2. Crise et réformes

Régulièrement critiquée depuis les années 70, la médecine du travail a fait l'objet d'une véritable remise en cause à la fin des années 90 sous l'effet de plusieurs phénomènes rappelés dans le rapport établi en 2007 par les professeurs Françoise Conso et Paul Frimat, ainsi que par l'inspection générale des affaires sociales (Igas) et l'inspection générale de l'administration de l'éducation nationale et de la recherche 2 ( * ) :

- la forte augmentation des maladies professionnelles , liée certes à une amélioration des taux de déclaration mais également au développement de certaines affections, qu'il s'agisse de l'émergence, après plusieurs décennies de latence, de pathologies à risques différés, de la multiplication des troubles musculo-squelettiques ou de ceux liés au stress ;

- la désaffection pour le métier de médecin du travail , qui traduit l'image dévalorisée d'une profession méconnue ;

- l'inapplication de la loi relevée par les rapports de l'Igas : services fonctionnant sans agrément, action en milieu du travail inférieure au « tiers temps » réglementaire...

Surtout, le drame de l'amiante est venu mettre en lumière les carences d'un système qui n'a pas su empêcher une catastrophe sanitaire majeure.

Parallèlement à cette remise en cause, le droit communautaire est venu encourager la réforme de l'organisation de la médecine du travail. La directive européenne du 12 juin 1989 sur la santé et la sécurité au travail a en effet introduit une approche de prévention primaire nouvelle par rapport au dispositif français. L'apport de la directive au droit français tient en deux points essentiels :

- elle introduit l' évaluation a priori des risques qui devient un élément essentiel de la prévention dans l'entreprise. Ainsi, l'employeur « doit disposer d'une évaluation des risques pour la sécurité et la santé au travail » ;

- l'article 7 de la directive prévoit que l'employeur fait appel aux compétences nécessaires pour assurer les activités de prévention des risques professionnels dans l'entreprise . Cette disposition constitue la base à partir de laquelle sera introduite la notion de pluridisciplinarité, la prévention des risques professionnels supposant la mobilisation de savoirs très divers qui dépassent le cadre médical : toxicologie, psychologie, ergonomie...

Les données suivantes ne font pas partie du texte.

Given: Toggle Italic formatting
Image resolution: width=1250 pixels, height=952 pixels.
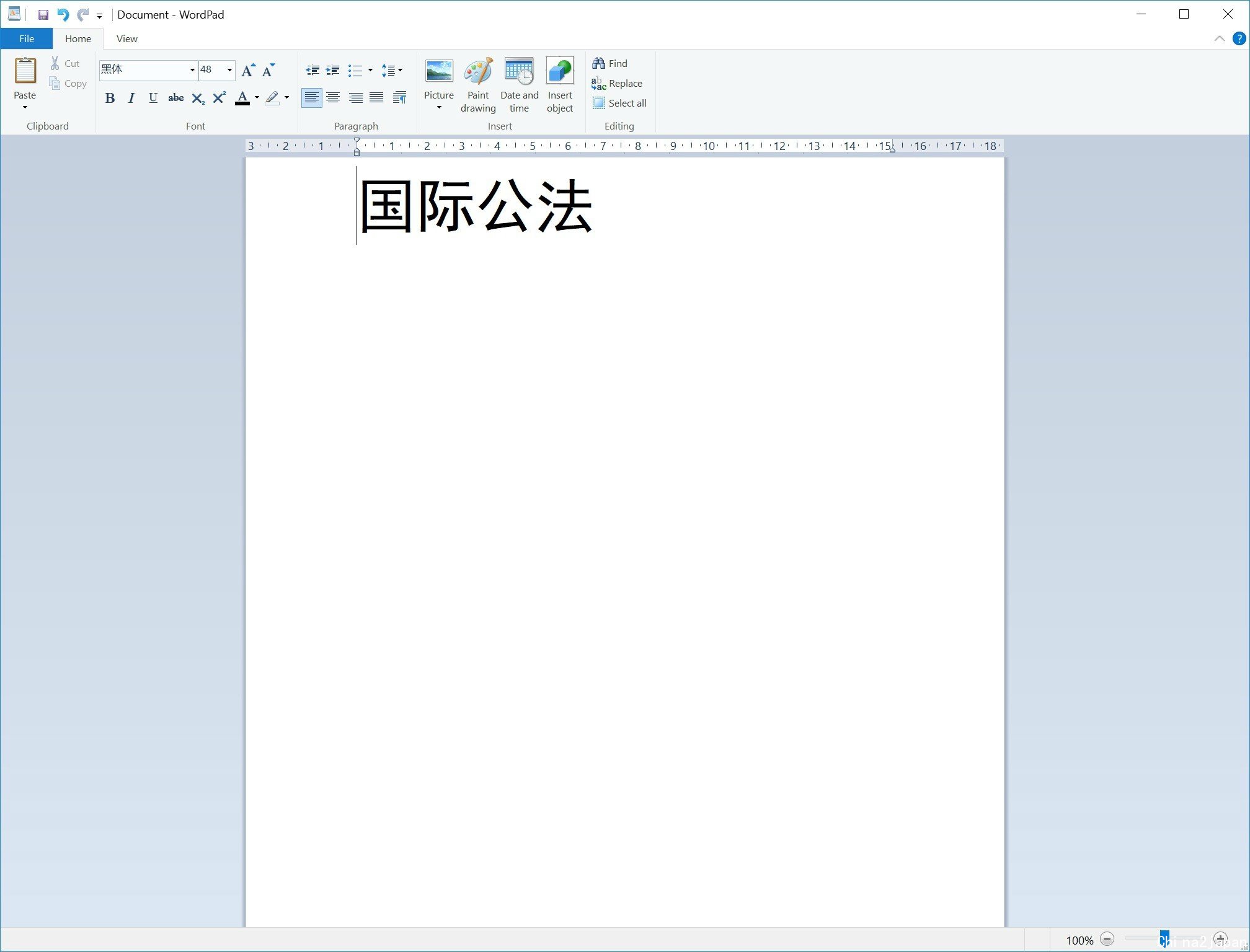Looking at the screenshot, I should point(131,98).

Dans ces conditions, la médecine du travail a connu d'importantes évolutions au début des années 2000.

En 2002, la loi de modernisation sociale 3 ( * ) a apporté plusieurs modifications au dispositif en vigueur :

- la protection statutaire des médecins du travail a été renforcée, notamment en conditionnant un éventuel licenciement à l'autorisation de l'inspection du travail ;

- pour faire face - déjà - à la crise démographique, une procédure de reconversion des médecins généralistes ou exerçant d'autres spécialités a été créée ;

- les services médicaux du travail ont été renommés « services de santé au travail » et ils font appel à des ressources spécialisées afin d'assurer la mise en oeuvre des compétences médicales, techniques et d'organisation nécessaires à la prévention des risques professionnels et à l'amélioration des conditions de travail.

Un arrêté du ministre du travail en date du 24 décembre 2003 4 ( * ) a évoqué précisément dans son titre « une obligation de pluridisciplinarité » pour décrire l'interaction nécessaire entre les services de santé au travail et les intervenants extérieurs.

Enfin, un décret du 28 juillet 2004 5 ( * ) a précisé les missions des médecins du travail en renforçant leur activité de prévention sur le milieu du travail et en redéfinissant leur charge maximale de travail afin de leur permettre de remplir leurs missions. Ce décret a en outre modifié les règles de constitution des services de santé au travail et a porté de douze à vingt-quatre mois la périodicité des examens médicaux dont doivent bénéficier les salariés, sauf si ces examens sont pratiqués dans le cadre de la surveillance médicale renforcée.


* 2 Rapport sur le bilan de réforme de la médecine du travail, octobre 2007.

* 3 Loi n° 2002-73 du 17 janvier 2002, article 193.

* 4 Arrêté du 24 décembre 2003 relatif à la mise en oeuvre de l'obligation de pluridisciplinarité dans les services de santé au travail.

* 5 Décret n°2004-760 du 28 juillet 2004 relatif à la réforme de la médecine du travail et modifiant le code du travail.